Last Updated on January 12, 2020 by Sagar Aryal
- The term hypersensitivity denotes a condition in which an exaggerated immune response of a host results in inappropriate reactions that leads to destruction of host tissues.
- According to the most widely accepted classification of Gell and Coombs, there are four main types of hypersensitivity reactions as type I, II, III and IV. Type I, II and III are immunoglobulin-mediated (immediate) hypersensitivity reactions while type IV reaction is lymphoid cell-mediated or simply cell mediated hypersensitivity (delayed-type).
- Type II hypersensitivity reaction also known as cytotoxic hypersensitivity is the antibody mediated destruction of healthy cells.
- It is primarily mediated by antibodies of the IgG or IgM classes which are one or more tissue specific. Complement, phagocytes and K cells also play a role.
- The reaction time is minutes to hours and thus considered as immediate hypersensitivity.
- Type II hypersensitivity as in other cases of hypersensitivity occur when the mechanism of self tolerance is breached and some self reactive immune cells are activated to produce antibodies that attach to antigens on host cells.
- The antigens are cell bound surface antigens and can either be intrinsic (endogenous) or extrinsic (exogenous). Intrinsic antigens are those that are made by the host tissue itself while extrinsic antigens refer to a foreign substance lodged onto a host tissue such as a drug.
Mechanism of Type II Hypersensitivity Reactions
- The reaction is completed in two phases – sensitization phase and effector phase.
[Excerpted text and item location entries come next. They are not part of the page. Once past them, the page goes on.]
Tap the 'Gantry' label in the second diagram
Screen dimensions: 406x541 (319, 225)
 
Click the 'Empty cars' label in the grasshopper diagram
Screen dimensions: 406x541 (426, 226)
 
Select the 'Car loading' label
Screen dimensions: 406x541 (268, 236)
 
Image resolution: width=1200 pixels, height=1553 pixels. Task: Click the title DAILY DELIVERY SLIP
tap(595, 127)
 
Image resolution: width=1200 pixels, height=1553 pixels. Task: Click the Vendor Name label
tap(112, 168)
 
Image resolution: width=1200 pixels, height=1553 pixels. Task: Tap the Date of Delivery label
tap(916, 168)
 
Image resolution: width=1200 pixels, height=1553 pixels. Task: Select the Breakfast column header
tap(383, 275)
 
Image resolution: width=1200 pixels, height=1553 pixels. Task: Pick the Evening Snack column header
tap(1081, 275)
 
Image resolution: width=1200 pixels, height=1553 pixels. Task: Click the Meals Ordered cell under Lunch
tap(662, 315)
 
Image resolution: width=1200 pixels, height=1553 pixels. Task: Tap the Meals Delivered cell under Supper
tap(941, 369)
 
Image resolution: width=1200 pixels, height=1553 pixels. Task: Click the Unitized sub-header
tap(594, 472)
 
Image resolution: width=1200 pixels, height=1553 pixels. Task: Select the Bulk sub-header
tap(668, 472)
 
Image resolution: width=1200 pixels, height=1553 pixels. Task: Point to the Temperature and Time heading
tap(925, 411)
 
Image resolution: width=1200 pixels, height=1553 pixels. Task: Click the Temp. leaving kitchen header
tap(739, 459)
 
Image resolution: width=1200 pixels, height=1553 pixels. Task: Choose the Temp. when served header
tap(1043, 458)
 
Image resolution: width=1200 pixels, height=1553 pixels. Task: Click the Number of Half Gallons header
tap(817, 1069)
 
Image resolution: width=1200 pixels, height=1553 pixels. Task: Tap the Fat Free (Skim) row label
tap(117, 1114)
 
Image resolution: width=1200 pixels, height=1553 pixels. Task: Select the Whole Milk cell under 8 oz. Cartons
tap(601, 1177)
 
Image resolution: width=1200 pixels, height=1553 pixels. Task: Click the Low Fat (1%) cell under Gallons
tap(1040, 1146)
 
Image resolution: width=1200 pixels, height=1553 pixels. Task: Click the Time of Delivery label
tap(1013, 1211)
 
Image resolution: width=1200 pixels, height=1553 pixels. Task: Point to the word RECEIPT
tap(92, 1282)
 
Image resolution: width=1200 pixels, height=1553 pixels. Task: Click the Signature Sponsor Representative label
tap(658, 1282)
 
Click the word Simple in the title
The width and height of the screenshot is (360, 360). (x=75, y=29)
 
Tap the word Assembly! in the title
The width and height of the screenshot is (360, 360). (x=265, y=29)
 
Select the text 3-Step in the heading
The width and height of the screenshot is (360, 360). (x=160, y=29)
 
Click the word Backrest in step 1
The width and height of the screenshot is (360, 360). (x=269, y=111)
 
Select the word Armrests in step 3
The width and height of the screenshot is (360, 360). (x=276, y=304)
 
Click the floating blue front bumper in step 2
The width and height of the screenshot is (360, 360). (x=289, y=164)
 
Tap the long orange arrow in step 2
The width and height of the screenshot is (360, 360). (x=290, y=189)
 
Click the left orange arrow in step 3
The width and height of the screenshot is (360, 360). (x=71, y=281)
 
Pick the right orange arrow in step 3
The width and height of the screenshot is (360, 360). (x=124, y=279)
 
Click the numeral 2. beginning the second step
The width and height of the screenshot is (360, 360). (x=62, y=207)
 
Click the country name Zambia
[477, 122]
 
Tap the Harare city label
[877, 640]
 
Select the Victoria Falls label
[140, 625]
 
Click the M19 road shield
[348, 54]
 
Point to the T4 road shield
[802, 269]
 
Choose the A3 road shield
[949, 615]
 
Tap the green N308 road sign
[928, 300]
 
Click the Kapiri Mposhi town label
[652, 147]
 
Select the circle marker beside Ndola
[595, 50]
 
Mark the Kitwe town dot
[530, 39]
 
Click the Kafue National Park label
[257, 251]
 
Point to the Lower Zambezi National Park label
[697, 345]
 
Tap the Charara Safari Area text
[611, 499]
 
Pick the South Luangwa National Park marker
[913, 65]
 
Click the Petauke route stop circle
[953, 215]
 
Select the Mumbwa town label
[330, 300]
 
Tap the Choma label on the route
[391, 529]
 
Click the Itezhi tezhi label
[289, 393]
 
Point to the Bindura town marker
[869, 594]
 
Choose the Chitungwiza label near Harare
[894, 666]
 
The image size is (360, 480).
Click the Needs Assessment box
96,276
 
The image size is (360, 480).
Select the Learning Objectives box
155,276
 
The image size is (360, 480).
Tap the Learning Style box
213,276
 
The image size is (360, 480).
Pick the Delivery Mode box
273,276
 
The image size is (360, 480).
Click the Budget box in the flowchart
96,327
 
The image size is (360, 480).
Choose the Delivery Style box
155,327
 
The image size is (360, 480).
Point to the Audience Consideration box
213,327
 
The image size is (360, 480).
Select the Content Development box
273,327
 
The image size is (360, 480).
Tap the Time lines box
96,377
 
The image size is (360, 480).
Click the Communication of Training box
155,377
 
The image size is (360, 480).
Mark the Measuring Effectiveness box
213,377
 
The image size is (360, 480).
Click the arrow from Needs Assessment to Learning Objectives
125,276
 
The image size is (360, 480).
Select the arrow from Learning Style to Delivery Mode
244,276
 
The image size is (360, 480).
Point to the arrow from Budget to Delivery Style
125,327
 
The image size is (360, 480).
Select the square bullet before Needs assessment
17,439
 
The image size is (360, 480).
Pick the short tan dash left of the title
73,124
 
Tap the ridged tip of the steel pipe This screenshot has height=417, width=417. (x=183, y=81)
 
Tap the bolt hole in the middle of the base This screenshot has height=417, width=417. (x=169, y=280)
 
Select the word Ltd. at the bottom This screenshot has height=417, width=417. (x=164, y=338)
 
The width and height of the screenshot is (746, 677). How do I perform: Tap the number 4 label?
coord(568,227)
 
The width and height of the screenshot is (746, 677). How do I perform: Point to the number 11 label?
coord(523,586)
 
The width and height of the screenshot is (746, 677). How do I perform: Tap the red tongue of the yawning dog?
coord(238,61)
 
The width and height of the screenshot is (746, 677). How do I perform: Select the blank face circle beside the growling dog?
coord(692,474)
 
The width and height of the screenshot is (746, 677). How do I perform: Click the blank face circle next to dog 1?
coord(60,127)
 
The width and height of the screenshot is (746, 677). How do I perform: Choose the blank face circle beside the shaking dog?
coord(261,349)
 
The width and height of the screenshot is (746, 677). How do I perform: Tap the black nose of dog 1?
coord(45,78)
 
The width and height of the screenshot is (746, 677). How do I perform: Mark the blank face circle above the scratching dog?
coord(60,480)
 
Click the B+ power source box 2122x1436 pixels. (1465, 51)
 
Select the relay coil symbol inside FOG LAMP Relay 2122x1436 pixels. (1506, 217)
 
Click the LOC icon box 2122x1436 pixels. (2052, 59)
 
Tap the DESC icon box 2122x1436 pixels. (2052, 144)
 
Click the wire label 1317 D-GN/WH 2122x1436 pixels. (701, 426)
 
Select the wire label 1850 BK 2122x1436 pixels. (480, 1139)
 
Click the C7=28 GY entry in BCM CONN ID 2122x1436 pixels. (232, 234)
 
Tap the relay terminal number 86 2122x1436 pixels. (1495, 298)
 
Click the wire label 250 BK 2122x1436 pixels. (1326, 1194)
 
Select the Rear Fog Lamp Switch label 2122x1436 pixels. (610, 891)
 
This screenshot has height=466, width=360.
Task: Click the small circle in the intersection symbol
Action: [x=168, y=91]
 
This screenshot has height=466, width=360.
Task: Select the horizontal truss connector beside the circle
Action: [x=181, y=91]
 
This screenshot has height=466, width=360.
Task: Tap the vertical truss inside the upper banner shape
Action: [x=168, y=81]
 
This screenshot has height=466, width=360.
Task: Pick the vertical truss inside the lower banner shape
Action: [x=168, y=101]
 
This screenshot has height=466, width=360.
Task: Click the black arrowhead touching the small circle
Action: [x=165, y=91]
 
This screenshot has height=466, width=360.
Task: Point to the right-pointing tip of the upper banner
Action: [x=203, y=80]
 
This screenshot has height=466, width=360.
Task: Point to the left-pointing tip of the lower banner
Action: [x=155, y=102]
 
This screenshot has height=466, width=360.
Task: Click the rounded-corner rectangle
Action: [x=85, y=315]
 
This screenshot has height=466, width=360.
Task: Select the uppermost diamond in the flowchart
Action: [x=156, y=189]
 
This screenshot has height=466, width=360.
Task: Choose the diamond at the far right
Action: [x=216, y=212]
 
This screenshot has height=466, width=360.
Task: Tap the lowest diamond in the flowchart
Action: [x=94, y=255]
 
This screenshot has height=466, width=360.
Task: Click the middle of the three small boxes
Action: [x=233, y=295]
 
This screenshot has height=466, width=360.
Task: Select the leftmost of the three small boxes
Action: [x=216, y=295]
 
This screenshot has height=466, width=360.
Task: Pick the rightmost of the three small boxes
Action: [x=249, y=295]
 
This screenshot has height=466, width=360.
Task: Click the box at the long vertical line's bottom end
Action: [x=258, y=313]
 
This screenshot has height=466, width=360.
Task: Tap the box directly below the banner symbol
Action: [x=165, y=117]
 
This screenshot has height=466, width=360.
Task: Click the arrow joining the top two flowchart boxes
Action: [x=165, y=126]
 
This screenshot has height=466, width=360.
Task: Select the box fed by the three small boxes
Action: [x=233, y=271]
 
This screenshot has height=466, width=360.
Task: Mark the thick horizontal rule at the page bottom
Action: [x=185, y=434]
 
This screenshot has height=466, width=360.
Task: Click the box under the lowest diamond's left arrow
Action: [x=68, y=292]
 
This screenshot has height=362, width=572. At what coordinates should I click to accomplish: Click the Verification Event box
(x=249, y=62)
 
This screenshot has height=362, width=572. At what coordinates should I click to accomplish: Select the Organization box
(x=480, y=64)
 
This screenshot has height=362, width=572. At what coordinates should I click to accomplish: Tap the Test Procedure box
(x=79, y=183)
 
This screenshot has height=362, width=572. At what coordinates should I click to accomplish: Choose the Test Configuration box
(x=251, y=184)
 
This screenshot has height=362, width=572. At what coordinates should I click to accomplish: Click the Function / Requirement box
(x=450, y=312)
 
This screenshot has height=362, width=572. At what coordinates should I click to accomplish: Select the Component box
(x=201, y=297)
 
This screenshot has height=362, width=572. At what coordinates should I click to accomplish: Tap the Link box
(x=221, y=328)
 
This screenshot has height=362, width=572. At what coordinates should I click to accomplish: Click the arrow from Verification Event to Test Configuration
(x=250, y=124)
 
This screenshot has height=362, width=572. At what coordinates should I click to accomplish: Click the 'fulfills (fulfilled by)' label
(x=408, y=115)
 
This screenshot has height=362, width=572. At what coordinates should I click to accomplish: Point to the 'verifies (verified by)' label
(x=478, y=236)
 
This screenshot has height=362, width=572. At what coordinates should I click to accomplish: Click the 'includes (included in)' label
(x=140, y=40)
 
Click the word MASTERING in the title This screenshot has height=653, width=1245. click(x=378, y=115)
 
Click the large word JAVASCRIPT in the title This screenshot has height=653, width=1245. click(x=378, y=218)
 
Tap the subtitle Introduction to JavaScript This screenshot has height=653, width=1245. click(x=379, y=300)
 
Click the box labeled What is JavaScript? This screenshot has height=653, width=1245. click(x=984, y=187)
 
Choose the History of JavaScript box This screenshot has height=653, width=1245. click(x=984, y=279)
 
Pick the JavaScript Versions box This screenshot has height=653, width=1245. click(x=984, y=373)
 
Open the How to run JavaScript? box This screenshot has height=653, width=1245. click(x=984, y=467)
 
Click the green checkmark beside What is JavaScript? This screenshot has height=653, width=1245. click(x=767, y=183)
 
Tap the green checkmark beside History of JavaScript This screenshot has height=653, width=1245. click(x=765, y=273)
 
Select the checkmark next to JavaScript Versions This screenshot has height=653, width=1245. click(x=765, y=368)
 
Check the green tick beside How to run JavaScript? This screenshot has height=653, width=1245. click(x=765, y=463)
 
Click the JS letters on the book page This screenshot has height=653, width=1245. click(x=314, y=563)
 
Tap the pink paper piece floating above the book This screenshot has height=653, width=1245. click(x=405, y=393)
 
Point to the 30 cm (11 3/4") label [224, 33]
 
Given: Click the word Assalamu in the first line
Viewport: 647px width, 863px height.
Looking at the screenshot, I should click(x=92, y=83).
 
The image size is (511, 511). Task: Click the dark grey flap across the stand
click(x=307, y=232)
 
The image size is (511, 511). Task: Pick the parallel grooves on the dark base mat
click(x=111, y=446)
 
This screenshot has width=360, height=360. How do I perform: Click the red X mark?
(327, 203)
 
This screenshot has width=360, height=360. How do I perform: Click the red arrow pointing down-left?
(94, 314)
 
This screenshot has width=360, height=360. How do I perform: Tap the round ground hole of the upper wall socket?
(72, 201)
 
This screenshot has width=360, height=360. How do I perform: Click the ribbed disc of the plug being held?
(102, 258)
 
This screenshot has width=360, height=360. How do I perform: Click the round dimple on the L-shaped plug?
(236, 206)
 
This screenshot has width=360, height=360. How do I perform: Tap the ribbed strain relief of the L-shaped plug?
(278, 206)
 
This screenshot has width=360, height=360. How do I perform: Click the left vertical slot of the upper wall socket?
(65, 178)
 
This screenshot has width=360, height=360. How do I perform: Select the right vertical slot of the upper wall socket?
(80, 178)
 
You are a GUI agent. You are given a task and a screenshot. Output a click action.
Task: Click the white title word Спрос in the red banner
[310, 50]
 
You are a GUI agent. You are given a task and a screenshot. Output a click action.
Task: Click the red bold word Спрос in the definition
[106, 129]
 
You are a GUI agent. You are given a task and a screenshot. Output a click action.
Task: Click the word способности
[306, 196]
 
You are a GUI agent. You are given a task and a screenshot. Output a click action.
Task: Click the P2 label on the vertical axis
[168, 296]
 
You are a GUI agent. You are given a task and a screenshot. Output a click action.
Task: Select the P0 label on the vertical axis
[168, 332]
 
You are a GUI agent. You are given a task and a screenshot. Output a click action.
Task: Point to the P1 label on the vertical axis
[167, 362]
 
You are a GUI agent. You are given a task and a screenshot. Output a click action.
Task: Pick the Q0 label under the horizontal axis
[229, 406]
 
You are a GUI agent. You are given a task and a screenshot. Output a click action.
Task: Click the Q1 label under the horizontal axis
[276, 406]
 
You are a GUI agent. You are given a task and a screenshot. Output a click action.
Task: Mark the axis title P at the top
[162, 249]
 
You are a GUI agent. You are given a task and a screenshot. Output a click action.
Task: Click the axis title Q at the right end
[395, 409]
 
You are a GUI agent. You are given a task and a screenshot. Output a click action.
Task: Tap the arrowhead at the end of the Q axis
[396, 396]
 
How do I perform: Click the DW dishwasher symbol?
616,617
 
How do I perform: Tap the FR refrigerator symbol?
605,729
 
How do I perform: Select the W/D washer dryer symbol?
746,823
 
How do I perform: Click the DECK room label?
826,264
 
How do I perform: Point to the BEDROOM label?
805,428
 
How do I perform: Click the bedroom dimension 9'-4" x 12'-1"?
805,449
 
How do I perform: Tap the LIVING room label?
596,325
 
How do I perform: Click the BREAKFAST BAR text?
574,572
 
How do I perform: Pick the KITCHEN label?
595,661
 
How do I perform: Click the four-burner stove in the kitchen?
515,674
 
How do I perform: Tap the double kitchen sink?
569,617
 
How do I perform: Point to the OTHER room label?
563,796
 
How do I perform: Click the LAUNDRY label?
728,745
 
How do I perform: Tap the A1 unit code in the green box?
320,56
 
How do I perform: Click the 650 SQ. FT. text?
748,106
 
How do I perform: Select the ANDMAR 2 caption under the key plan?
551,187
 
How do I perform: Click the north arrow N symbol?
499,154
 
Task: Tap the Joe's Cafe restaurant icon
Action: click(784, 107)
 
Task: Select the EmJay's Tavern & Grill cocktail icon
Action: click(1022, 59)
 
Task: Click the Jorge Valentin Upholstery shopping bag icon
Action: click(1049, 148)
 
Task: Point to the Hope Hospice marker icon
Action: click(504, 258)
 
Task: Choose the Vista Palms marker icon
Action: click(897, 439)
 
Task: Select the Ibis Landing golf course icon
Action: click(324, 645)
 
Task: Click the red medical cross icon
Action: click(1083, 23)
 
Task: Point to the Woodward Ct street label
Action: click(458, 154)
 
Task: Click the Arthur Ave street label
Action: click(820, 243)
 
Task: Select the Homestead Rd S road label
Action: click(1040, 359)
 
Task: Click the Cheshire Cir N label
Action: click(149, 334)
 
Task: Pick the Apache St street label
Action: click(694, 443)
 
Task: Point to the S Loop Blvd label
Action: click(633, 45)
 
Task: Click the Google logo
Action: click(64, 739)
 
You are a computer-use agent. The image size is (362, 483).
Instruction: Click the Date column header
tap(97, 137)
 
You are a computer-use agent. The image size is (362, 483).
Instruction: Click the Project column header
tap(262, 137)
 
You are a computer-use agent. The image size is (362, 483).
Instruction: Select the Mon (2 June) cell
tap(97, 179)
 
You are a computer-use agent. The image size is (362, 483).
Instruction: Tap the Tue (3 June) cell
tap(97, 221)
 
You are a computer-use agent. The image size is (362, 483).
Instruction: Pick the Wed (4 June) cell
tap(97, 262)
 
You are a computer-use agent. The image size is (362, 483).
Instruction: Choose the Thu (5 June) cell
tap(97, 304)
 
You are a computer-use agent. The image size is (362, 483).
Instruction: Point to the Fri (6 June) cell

- A sensitization phase leads to production of antibodies that recognize substances or metabolites that accumulate in cellular membrane structures. In the effector phase, target cells become coated with antibodies which lead to cellular destruction.
- Antibody bound to a surface antigen can induce the death of the antibody-bound cell by three distinct mechanisms – by activation of the complement system, cell destruction by antibody dependent cell mediated cytotoxicity (ADCC) or by the process of opsonization.
- First, IgG or IgM antibodies coating target cells can bind to Fc receptors present on cells such as macrophages and neutrophils and mediate phagocytosis.
- IgG or IgM antibodies can also activate complement via the classical pathway. This leads to deposition of C3b, which can mediate phagocytosis. Complement activation also leads to production of the membrane attack complex (MAC), which forms pores in the cellular membrane resulting in cytolysis.
- Finally, IgG antibodies can bind FcγRIII on NK cells and macrophages, thus mediating release of granzymes and perforin and resulting in cell death by apoptosis (ADCC).
- Alternatively, the antigen-antibody complex thus formed may be non- cytolytic but impair the normal functioning of the cell in which the antibody interrupt the cell receptor function. Such antibodies are referred to as” antireceptor antibodies”.
Examples of Type II Hypersensitivity
Rhesus incompatibility (Rh hemolytic disease)
During subsequent pregnancies, when Rh –ve mother conceive Rh +ve fetus, small numbers of fetal erythrocytes that pass across the placenta stimulate a memory response which results in IgG antibodies destroying the fetal erythrocytes (hemolytic disease of the newborn).
Natural antibodies to major blood group antigens (A, B) bind to transfused erythrocytes carrying the target antigens resulting in massive hemolysis.
Cell Destruction due to Autoantigens
Antibodies to a variety of self antigens such as basement membranes of lung and kidney (Goodpasture’s Syndrome), the acetylcholine receptor (Myasthenia Gravis) and erythrocytes (Autoimmune Hemolytic Anemia) can result in tissue damaging reactions.
Drug Induced Hemolytic Anemia
Drugs such as penicillin, cephalosporin and streptomycin can absorb non-specifically to surface proteins on erythrocytes and cause IgG-mediated damage to such red cells.